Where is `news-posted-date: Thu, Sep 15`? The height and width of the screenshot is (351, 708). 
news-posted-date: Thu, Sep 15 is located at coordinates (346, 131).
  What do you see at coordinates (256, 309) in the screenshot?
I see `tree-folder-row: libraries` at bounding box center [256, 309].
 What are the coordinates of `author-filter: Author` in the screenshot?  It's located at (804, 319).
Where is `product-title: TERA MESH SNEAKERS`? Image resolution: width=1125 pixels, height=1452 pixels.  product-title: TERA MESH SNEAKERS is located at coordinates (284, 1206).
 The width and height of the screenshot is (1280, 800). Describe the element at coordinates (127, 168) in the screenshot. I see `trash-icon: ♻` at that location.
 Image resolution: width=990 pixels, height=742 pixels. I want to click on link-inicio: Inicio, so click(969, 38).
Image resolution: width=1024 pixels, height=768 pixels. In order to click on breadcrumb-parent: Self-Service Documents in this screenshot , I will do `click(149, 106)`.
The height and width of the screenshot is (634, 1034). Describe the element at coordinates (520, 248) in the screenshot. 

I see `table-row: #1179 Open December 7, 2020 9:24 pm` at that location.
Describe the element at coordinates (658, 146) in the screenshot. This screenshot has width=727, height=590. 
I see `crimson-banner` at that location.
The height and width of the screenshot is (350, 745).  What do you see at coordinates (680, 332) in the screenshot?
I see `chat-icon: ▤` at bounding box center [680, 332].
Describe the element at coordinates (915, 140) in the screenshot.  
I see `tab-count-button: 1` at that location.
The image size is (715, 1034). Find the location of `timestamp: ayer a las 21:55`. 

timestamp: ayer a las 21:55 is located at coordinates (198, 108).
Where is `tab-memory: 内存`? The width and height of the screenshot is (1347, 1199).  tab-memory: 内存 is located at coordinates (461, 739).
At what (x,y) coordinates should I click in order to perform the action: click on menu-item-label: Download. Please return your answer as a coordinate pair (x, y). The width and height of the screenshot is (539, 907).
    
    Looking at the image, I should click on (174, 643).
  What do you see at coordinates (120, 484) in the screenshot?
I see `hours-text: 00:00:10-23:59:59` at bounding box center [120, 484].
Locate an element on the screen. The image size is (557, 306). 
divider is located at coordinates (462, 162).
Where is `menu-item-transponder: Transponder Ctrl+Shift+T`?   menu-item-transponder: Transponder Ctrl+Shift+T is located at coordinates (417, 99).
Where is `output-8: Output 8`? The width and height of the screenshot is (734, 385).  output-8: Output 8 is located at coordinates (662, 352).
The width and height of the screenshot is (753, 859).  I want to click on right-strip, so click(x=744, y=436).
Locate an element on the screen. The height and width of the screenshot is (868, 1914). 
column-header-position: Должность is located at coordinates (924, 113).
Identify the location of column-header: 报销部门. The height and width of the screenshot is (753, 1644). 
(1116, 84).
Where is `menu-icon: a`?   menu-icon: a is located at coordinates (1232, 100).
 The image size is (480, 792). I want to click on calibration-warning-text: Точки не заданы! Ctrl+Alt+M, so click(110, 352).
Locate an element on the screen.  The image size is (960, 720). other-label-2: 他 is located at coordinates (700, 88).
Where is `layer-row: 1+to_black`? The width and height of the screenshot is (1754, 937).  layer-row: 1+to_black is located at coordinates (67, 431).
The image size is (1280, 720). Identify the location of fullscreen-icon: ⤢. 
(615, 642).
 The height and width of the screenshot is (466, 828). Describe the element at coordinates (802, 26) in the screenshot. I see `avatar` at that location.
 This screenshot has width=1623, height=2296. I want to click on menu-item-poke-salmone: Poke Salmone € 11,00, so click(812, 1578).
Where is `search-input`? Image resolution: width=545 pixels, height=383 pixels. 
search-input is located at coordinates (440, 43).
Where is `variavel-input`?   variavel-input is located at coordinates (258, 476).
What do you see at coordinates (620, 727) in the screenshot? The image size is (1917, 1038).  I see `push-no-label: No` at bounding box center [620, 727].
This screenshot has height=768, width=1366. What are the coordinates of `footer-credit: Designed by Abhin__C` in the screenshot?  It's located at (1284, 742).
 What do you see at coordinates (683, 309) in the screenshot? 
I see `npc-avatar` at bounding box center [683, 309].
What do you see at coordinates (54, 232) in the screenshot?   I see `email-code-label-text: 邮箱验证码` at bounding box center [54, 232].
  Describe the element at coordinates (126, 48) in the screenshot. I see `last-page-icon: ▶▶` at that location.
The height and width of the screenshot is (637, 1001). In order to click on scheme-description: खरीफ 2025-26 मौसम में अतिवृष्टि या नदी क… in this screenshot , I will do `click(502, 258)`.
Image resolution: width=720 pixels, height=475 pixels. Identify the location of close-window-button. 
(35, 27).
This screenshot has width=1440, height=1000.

========================================================================

▶ _Task instructions_: Give every line of the records above as a Markdown table with the columns Row and Line, numbering the rows in order and leaving out blank lines.

▶ _Your solution_:
| Row | Line |
|---|---|
| 1 | Where is `news-posted-date: Thu, Sep 15`? The height and width of the screenshot is (351, 708).  |
| 2 | news-posted-date: Thu, Sep 15 is located at coordinates (346, 131). |
| 3 |   What do you see at coordinates (256, 309) in the screenshot? |
| 4 | I see `tree-folder-row: libraries` at bounding box center [256, 309]. |
| 5 |  What are the coordinates of `author-filter: Author` in the screenshot?  It's located at (804, 319). |
| 6 | Where is `product-title: TERA MESH SNEAKERS`? Image resolution: width=1125 pixels, height=1452 pixels.  product-title: TERA MESH SNEAKERS is located at coordinates (284, 1206). |
| 7 |  The width and height of the screenshot is (1280, 800). Describe the element at coordinates (127, 168) in the screenshot. I see `trash-icon: ♻` at that location. |
| 8 |  Image resolution: width=990 pixels, height=742 pixels. I want to click on link-inicio: Inicio, so click(969, 38). |
| 9 | Image resolution: width=1024 pixels, height=768 pixels. In order to click on breadcrumb-parent: Self-Service Documents in this screenshot , I will do `click(149, 106)`. |
| 10 | The height and width of the screenshot is (634, 1034). Describe the element at coordinates (520, 248) in the screenshot.  |
| 11 | I see `table-row: #1179 Open December 7, 2020 9:24 pm` at that location. |
| 12 | Describe the element at coordinates (658, 146) in the screenshot. This screenshot has width=727, height=590.  |
| 13 | I see `crimson-banner` at that location. |
| 14 | The height and width of the screenshot is (350, 745).  What do you see at coordinates (680, 332) in the screenshot? |
| 15 | I see `chat-icon: ▤` at bounding box center [680, 332]. |
| 16 | Describe the element at coordinates (915, 140) in the screenshot.   |
| 17 | I see `tab-count-button: 1` at that location. |
| 18 | The image size is (715, 1034). Find the location of `timestamp: ayer a las 21:55`.  |
| 19 | timestamp: ayer a las 21:55 is located at coordinates (198, 108). |
| 20 | Where is `tab-memory: 内存`? The width and height of the screenshot is (1347, 1199).  tab-memory: 内存 is located at coordinates (461, 739). |
| 21 | At what (x,y) coordinates should I click in order to perform the action: click on menu-item-label: Download. Please return your answer as a coordinate pair (x, y). The width and height of the screenshot is (539, 907). |
| 22 |     Looking at the image, I should click on (174, 643). |
| 23 |   What do you see at coordinates (120, 484) in the screenshot? |
| 24 | I see `hours-text: 00:00:10-23:59:59` at bounding box center [120, 484]. |
| 25 | Locate an element on the screen. The image size is (557, 306).  |
| 26 | divider is located at coordinates (462, 162). |
| 27 | Where is `menu-item-transponder: Transponder Ctrl+Shift+T`?   menu-item-transponder: Transponder Ctrl+Shift+T is located at coordinates (417, 99). |
| 28 | Where is `output-8: Output 8`? The width and height of the screenshot is (734, 385).  output-8: Output 8 is located at coordinates (662, 352). |
| 29 | The width and height of the screenshot is (753, 859).  I want to click on right-strip, so click(x=744, y=436). |
| 30 | Locate an element on the screen. The height and width of the screenshot is (868, 1914).  |
| 31 | column-header-position: Должность is located at coordinates (924, 113). |
| 32 | Identify the location of column-header: 报销部门. The height and width of the screenshot is (753, 1644).  |
| 33 | (1116, 84). |
| 34 | Where is `menu-icon: a`?   menu-icon: a is located at coordinates (1232, 100). |
| 35 |  The image size is (480, 792). I want to click on calibration-warning-text: Точки не заданы! Ctrl+Alt+M, so click(110, 352). |
| 36 | Locate an element on the screen.  The image size is (960, 720). other-label-2: 他 is located at coordinates (700, 88). |
| 37 | Where is `layer-row: 1+to_black`? The width and height of the screenshot is (1754, 937).  layer-row: 1+to_black is located at coordinates (67, 431). |
| 38 | The image size is (1280, 720). Identify the location of fullscreen-icon: ⤢.  |
| 39 | (615, 642). |
| 40 |  The height and width of the screenshot is (466, 828). Describe the element at coordinates (802, 26) in the screenshot. I see `avatar` at that location. |
| 41 |  This screenshot has width=1623, height=2296. I want to click on menu-item-poke-salmone: Poke Salmone € 11,00, so click(812, 1578). |
| 42 | Where is `search-input`? Image resolution: width=545 pixels, height=383 pixels.  |
| 43 | search-input is located at coordinates (440, 43). |
| 44 | Where is `variavel-input`?   variavel-input is located at coordinates (258, 476). |
| 45 | What do you see at coordinates (620, 727) in the screenshot? The image size is (1917, 1038).  I see `push-no-label: No` at bounding box center [620, 727]. |
| 46 | This screenshot has height=768, width=1366. What are the coordinates of `footer-credit: Designed by Abhin__C` in the screenshot?  It's located at (1284, 742). |
| 47 |  What do you see at coordinates (683, 309) in the screenshot?  |
| 48 | I see `npc-avatar` at bounding box center [683, 309]. |
| 49 | What do you see at coordinates (54, 232) in the screenshot?   I see `email-code-label-text: 邮箱验证码` at bounding box center [54, 232]. |
| 50 |   Describe the element at coordinates (126, 48) in the screenshot. I see `last-page-icon: ▶▶` at that location. |
| 51 | The height and width of the screenshot is (637, 1001). In order to click on scheme-description: खरीफ 2025-26 मौसम में अतिवृष्टि या नदी क… in this screenshot , I will do `click(502, 258)`. |
| 52 | Image resolution: width=720 pixels, height=475 pixels. Identify the location of close-window-button.  |
| 53 | (35, 27). |
| 54 | This screenshot has width=1440, height=1000. |